== Text excerpt ==
________
Students With Disabilities Aim For A College Degree, But Often Get Stuck

These Students Want College Degrees, But They're Getting Left Behind

When he was a kid, Will Farrior was "just like your average child and student making A's and B's while participating in extracurricular activities," the 26-year-old told a Senate committee on Thursday.

Farrior started struggling in fifth grade, he said, but it took doctors a full three years to diagnose him with Asperger syndrome -- and it took him until his late teens to understand what that meant. He tried college, but after his father's death, he had trouble and dropped out. He finally regained his academic footing in the College of Charleston's REACH program. Today, with the aid of inspiring professors and several internships, he's planning a career in communications.

Farrior went to Washington to share his story because many students with physical, psychiatric or intellectual disabilities face major difficulties when they enroll in college. Few universities offer REACH's accommodations or are accessible to all students.

"The simple fact is that I have been able to grasp my uniqueness while teaching and learning from others around me," said Farrior. Helping students like him is a process that should really start in elementary school, he said, "when you're trying to figure out where you fit and where you belong, what is your voice ... the earlier the better."
________
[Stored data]

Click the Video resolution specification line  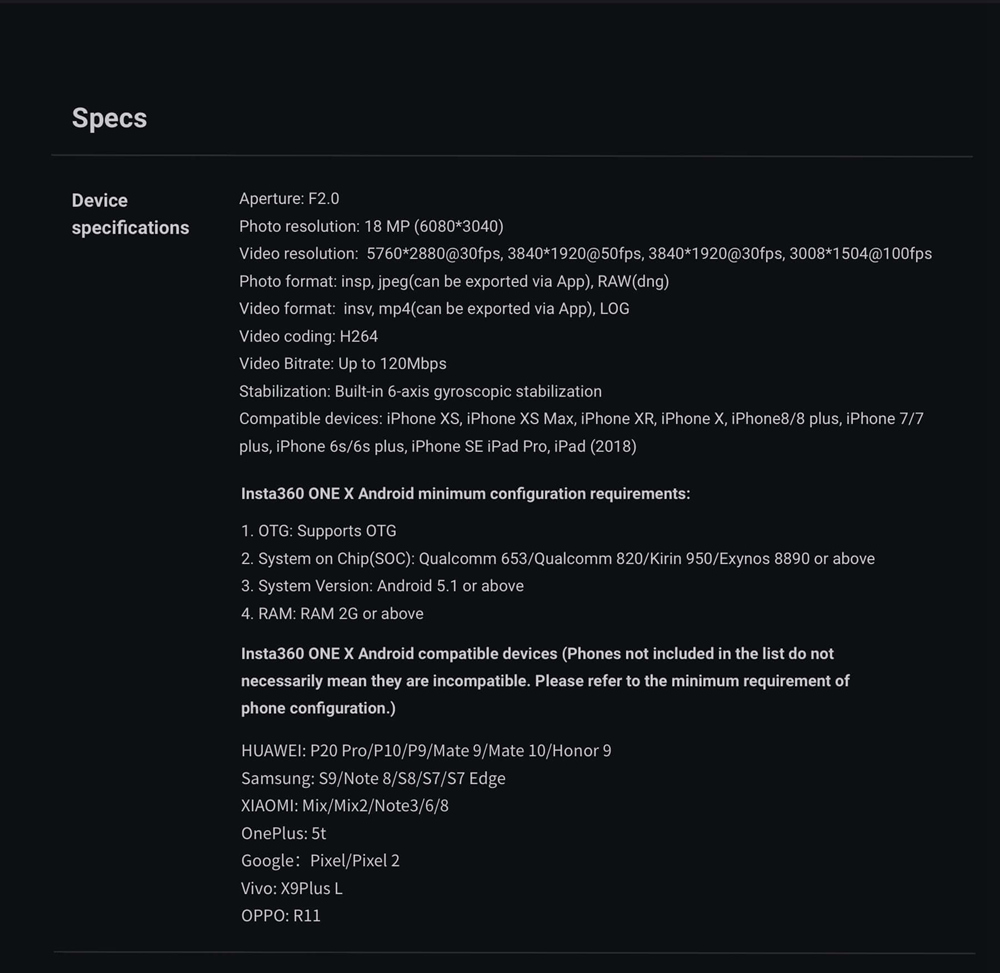coord(585,254)
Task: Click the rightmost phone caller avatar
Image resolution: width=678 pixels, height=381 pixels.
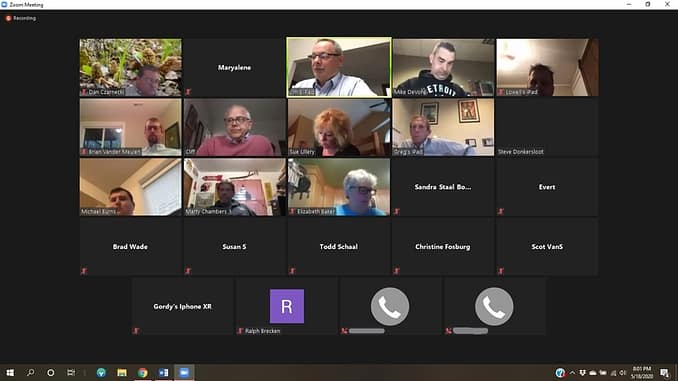Action: coord(494,306)
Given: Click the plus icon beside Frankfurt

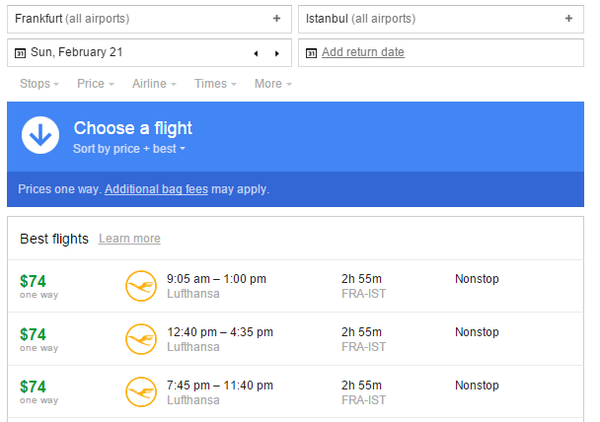Looking at the screenshot, I should pos(276,19).
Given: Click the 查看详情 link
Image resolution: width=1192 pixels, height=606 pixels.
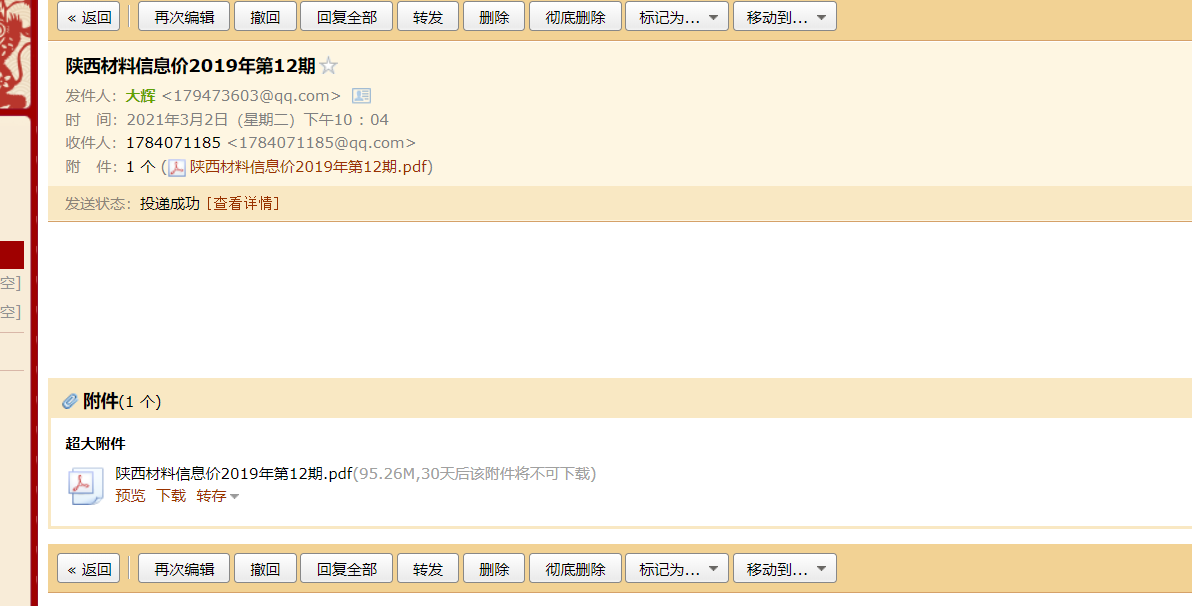Looking at the screenshot, I should point(243,204).
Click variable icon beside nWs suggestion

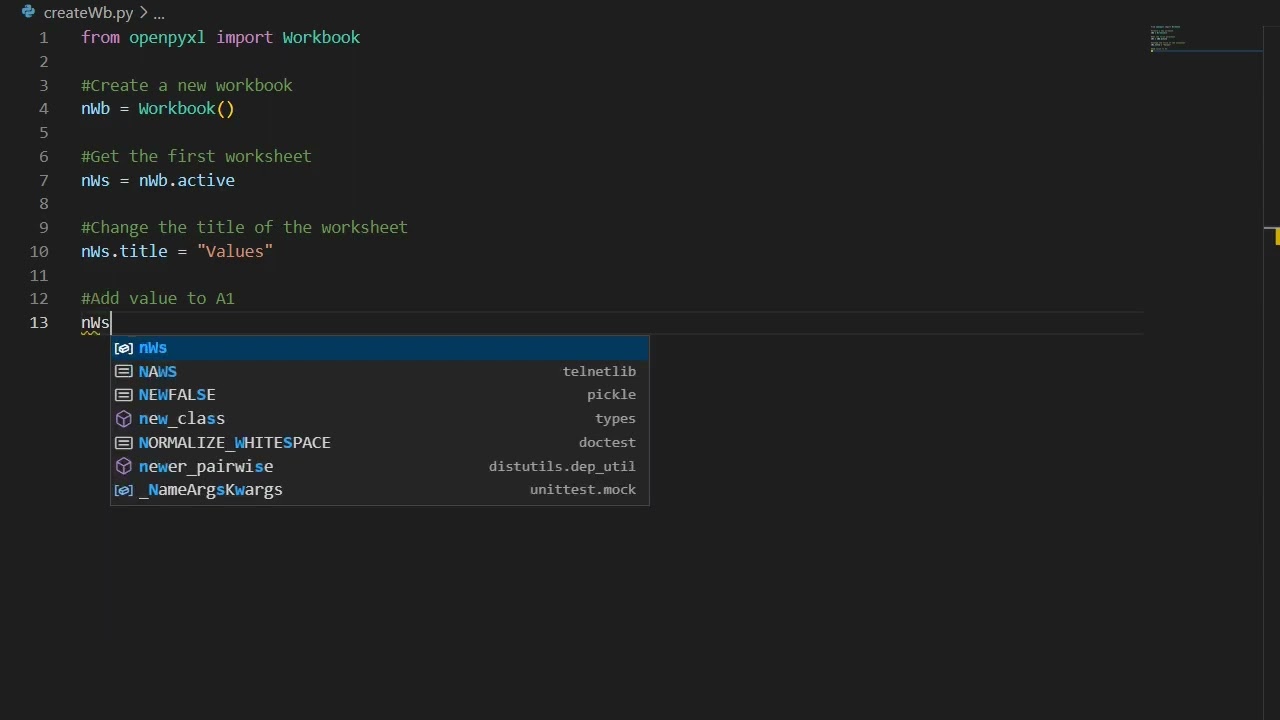124,348
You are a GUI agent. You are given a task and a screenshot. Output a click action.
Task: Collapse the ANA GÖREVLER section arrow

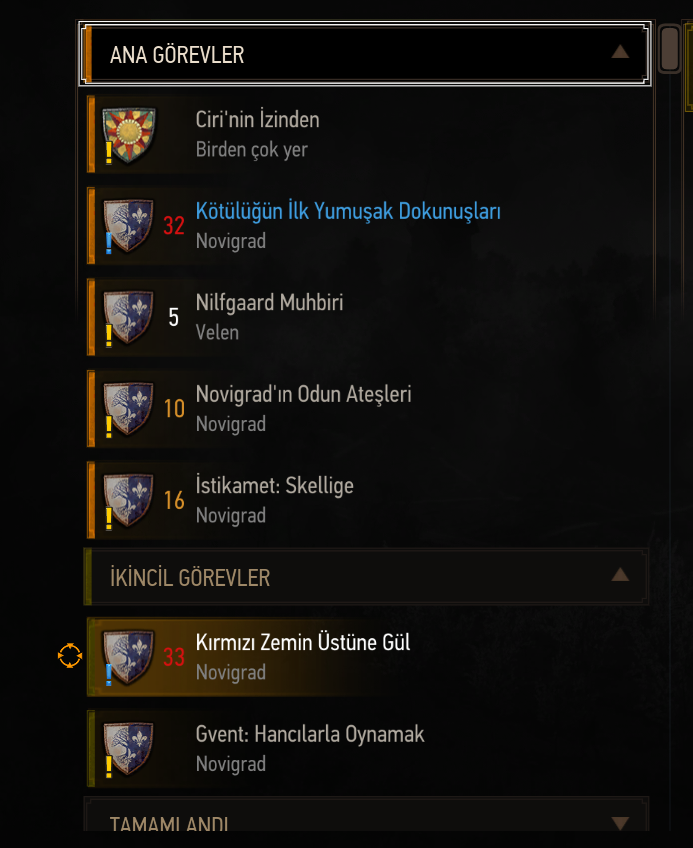[620, 52]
________
== Exercise objective ==
Copy the text about students with disabilities in college word for word, starting at "When he was" and ending at "career in communications.". The data bears no relation to the text about students with disabilities in college.

== Response to this task ==
When he was a kid, Will Farrior was "just like your average child and student making A's and B's while participating in extracurricular activities," the 26-year-old told a Senate committee on Thursday.

Farrior started struggling in fifth grade, he said, but it took doctors a full three years to diagnose him with Asperger syndrome -- and it took him until his late teens to understand what that meant. He tried college, but after his father's death, he had trouble and dropped out. He finally regained his academic footing in the College of Charleston's REACH program. Today, with the aid of inspiring professors and several internships, he's planning a career in communications.